A baby carriage is sitting at the top of a hill that is 22.1 m high. The carriage with the baby weighs 15.8 N. What is the Ep for the carriage and baby in relation to the bottom of the hill?

I know the equation for potential energy=m*g*h but what how would you do this if you have newtons rather than kilograms?

mg is newtons.

To calculate the potential energy (Ep) of the carriage and baby at the top of the hill, you can use the equation Ep = m * g * h, where m is the mass of the carriage and baby, g is the acceleration due to gravity, and h is the height of the hill.

However, in the given problem, you are provided with the weight of the carriage and baby in Newtons (N) instead of their mass in kilograms (kg). Weight is the force exerted by an object due to gravity, which is given by the equation W = m * g, where W is weight, m is mass, and g is the acceleration due to gravity.

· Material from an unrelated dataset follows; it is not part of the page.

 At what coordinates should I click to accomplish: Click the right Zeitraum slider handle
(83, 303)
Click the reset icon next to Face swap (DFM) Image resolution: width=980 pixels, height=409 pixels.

To convert Newtons (N) to kilograms (kg), you need to divide the weight (in Newtons) by the acceleration due to gravity (approximately 9.8 m/s²). This gives you the mass in kilograms.

Let's calculate the mass first:

Weight (W) = 15.8 N
Acceleration due to gravity (g) = 9.8 m/s²

Now, we can use the formula W = m * g to calculate the mass:

15.8 N = m * 9.8 m/s²

Divide both sides of the equation by 9.8 m/s²:

m = 15.8 N / 9.8 m/s²

m ≈ 1.612 kg

Now that we have the mass, we can calculate the potential energy with the equation Ep = m * g * h:

Ep = 1.612 kg * 9.8 m/s² * 22.1 m

Ep ≈ 353 J

Therefore, the potential energy of the carriage and baby in relation to the bottom of the hill is approximately 353 Joules.